All I know is I'm going to be first in line for one of these licenses, I'm gonna put Bob Kellams name on my arrows and shoot Jiffy's cat.

:beer:


----------



## MossyMO (Feb 12, 2004)

LOL !!! :beer:


----------



## Bob Kellam (Apr 8, 2004)

:laugh: :laugh:

:beer:

Bob


----------



## curty (Sep 18, 2003)

g/o said:


> All I know is I'm going to be first in line for one of these licenses, I'm gonna put Bob Kellams name on my arrows and shoot Jiffy's cat.
> 
> :beer:


 :rollin: :rollin: :rollin: :rollin: :rollin:


----------



## buckseye (Dec 8, 2003)

> All I know is I'm going to be first in line for one of these licenses, I'm gonna put Bob Kellams name on my arrows and shoot Jiffy's cat.

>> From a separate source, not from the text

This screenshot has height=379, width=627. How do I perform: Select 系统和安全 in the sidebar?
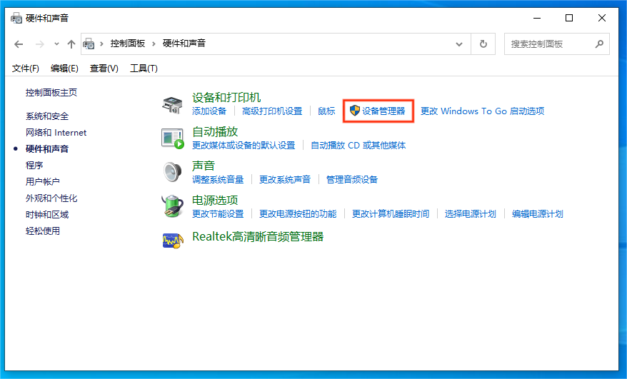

terrorist :lol: or CIA which is it??? :lol:


----------



## joebobhunter4 (Jul 19, 2005)

i think its retarded that only people 18 and older can do the hunt... there isnt a proven fact that people older than 18 are more responsible and can shoot better than youths...


----------



## NDTracer (Dec 15, 2005)

Kyle I agree. However if your on the fence about the whole issue what would you want to hear about, a hunter who has hunted for 16 years or a hunter who is 16 years? I think it is more of a public image thing. I know there are people under 18 who can out shoot me.


----------



## Tator (Dec 10, 2005)

agreed also, I think there's guys who might be 30 years old and probably shouldn't be handling a bow, where a 15 year old might be more responsible/mature enough to handle it, it is a 'public view' issue, and that's probably why it's done that way, so people do misinterprit "kids" going hunting, which really wouldn't be the case, I guess they (under 18) will just have to wait

Tator


----------



## R y a n (Apr 4, 2005)

joebobhunter4 said:


> i think its retarded that only people 18 and older can do the hunt... there isnt a proven fact that people older than 18 are more responsible and can shoot better than youths...

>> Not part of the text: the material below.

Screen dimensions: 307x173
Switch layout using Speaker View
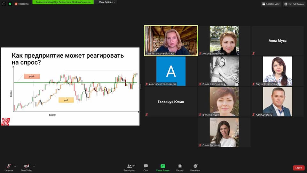[271, 4]
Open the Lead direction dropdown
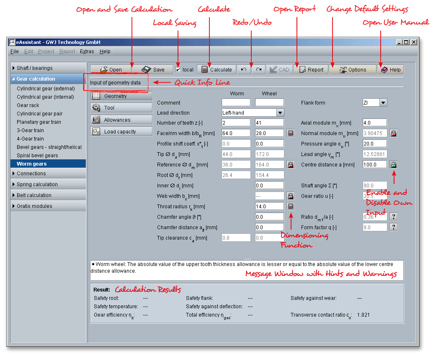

Kyle did you read my earlier reply as to why this is? Here it is again below...



Ben Elli said:


> There are many very good reasons that they are not allowing youth to hunt this special hunt. Have you seen the In-Forum articles related to this hunt and/or the associated chats that accompanied it?
> 
> 1. This is a political hot potato right now both in the neighborhoods the hunt is being proposed in, and with the rest of the greater Fargo community. There has been outright opposition to the hunt from certain groups. I'm certain this is part of a compromise to ensure that only very experienced bow hunters participate.
> 
> ...


I agree that there are (a few) excellent youth bowhunters around. They are very few though. This hunt needs to go off without a hitch for a couple of years or it will be doomed forever. While it is true that there are inexperienced older bow hunters, it is alot less likely that an older inexperienced bowhunter will prudently put himself into a situation like this type of hunt.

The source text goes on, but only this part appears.